Wenjun Xia scite author profile

At present, water resource information management in China is mainly a centralized model, and there exist some problems such as high cost, low efficiency, and data storage insecurity. Blockchain technology provides a good solution which can create an efficient trust mechanism among the links in the process of water resource utilization. It guarantees the security of the data, avoiding the sudden collapse of the central institutions caused by some normal operations of the entire system. Based on a decentralization blockchain, we propose a decentralized water resource information management system for the whole process of “supply-use-consumption-discharge,” which improves the traditional water data storage. Specifically, the monitoring and business data are encrypted by the blockchain and are transmitted using a peer-to-peer network. Moreover, the centralized management mode is changed and part of the management work is dispersed to each node.

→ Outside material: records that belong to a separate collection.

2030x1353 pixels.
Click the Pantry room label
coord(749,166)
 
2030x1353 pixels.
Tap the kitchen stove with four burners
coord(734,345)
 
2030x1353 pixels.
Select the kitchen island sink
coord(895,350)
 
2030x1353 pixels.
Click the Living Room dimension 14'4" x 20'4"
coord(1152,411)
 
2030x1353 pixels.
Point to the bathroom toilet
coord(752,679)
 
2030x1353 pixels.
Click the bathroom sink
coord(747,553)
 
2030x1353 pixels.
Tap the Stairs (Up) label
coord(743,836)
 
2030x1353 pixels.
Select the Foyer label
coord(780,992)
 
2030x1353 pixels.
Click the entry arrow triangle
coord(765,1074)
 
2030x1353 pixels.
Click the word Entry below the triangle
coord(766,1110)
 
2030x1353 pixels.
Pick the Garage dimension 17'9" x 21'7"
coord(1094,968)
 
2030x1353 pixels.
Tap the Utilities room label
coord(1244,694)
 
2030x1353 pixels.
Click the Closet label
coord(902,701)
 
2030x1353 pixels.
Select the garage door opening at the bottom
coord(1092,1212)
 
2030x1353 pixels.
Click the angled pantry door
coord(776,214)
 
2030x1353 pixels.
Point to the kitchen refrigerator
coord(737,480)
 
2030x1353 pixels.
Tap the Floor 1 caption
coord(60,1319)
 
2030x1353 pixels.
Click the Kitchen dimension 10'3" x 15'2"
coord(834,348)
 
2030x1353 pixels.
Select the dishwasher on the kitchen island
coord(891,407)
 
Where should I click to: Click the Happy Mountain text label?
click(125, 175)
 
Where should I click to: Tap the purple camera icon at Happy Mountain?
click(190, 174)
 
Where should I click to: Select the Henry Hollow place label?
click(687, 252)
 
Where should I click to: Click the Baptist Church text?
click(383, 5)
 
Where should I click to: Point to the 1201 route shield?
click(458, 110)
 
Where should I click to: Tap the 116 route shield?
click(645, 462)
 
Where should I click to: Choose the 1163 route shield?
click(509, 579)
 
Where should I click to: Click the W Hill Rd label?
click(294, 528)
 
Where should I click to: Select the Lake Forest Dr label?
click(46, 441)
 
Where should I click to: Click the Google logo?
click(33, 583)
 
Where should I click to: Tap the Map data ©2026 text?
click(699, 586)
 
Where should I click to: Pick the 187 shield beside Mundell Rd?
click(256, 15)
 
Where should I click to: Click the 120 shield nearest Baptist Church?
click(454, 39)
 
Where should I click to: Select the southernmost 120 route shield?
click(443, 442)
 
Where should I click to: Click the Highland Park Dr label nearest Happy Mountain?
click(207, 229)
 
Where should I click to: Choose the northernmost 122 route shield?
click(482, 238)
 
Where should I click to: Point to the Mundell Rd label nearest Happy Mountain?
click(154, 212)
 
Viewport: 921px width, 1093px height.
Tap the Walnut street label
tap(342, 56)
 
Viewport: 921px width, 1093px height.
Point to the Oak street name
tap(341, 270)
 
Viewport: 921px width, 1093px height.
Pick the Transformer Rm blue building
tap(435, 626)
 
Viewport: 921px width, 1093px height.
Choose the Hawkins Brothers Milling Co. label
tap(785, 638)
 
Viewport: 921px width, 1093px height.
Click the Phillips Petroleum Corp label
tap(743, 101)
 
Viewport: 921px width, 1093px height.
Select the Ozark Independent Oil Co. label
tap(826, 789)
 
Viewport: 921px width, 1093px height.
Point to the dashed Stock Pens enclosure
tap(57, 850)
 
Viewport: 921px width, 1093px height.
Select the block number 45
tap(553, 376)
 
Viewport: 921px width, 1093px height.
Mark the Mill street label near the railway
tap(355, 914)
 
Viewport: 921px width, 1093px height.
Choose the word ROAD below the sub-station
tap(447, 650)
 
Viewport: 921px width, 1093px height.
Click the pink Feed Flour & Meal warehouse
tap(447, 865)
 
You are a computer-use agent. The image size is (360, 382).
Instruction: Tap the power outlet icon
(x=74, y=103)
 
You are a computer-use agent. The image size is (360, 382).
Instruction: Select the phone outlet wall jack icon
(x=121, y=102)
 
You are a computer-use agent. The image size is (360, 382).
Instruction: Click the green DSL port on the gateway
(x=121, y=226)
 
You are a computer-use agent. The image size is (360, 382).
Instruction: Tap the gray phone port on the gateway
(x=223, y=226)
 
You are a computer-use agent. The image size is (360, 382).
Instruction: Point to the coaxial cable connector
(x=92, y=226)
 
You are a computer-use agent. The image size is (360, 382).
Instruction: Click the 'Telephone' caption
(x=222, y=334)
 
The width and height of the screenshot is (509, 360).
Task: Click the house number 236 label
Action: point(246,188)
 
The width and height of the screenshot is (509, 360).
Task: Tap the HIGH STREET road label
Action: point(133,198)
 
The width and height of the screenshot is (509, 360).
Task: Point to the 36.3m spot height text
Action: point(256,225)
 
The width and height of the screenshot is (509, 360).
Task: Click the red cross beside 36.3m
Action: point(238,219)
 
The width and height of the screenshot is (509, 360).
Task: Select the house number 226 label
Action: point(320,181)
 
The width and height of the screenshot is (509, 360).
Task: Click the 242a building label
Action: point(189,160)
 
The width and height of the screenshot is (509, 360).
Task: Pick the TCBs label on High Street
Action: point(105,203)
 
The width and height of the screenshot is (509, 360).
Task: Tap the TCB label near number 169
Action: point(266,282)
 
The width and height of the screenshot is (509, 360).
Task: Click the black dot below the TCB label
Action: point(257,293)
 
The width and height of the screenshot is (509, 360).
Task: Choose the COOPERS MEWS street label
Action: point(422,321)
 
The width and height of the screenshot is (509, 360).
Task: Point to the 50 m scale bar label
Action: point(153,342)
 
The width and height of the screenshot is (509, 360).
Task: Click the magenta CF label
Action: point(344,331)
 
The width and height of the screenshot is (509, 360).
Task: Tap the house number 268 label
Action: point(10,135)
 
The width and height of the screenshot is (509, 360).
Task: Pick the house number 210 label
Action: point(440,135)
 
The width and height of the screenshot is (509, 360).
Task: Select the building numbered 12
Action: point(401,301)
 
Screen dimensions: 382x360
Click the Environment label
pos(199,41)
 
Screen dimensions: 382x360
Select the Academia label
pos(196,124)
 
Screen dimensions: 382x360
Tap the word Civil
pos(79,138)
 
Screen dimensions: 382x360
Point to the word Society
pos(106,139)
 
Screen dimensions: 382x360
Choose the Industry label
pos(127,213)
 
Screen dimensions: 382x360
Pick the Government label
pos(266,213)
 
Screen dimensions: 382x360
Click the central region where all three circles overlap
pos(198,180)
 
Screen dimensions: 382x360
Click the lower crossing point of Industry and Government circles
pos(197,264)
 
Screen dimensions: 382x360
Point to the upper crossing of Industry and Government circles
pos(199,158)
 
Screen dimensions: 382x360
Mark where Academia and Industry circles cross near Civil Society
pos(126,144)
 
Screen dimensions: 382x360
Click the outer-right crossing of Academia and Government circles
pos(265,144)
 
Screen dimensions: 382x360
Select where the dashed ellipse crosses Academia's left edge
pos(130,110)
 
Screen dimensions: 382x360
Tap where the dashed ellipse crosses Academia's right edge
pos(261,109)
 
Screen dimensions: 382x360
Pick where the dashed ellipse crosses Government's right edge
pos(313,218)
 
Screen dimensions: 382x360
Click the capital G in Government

Thus, decisions and measures can be made and implemented quickly after discovering problems to improve the efficiency of information transmission and management. In addition, two typical blockchain-based application scenarios for water resource management are designed. A blockchain-based approach makes issuing and monitoring water abstraction permits more convenient and obtaining license information more secure and verifiable. A reliable mechanism for tracing water quality ensures the accuracy and reliability of water quality information, enables the detection of locations with inadequate water quality, and clarifies people’s responsibility, thus guaranteeing the water safety of the residents.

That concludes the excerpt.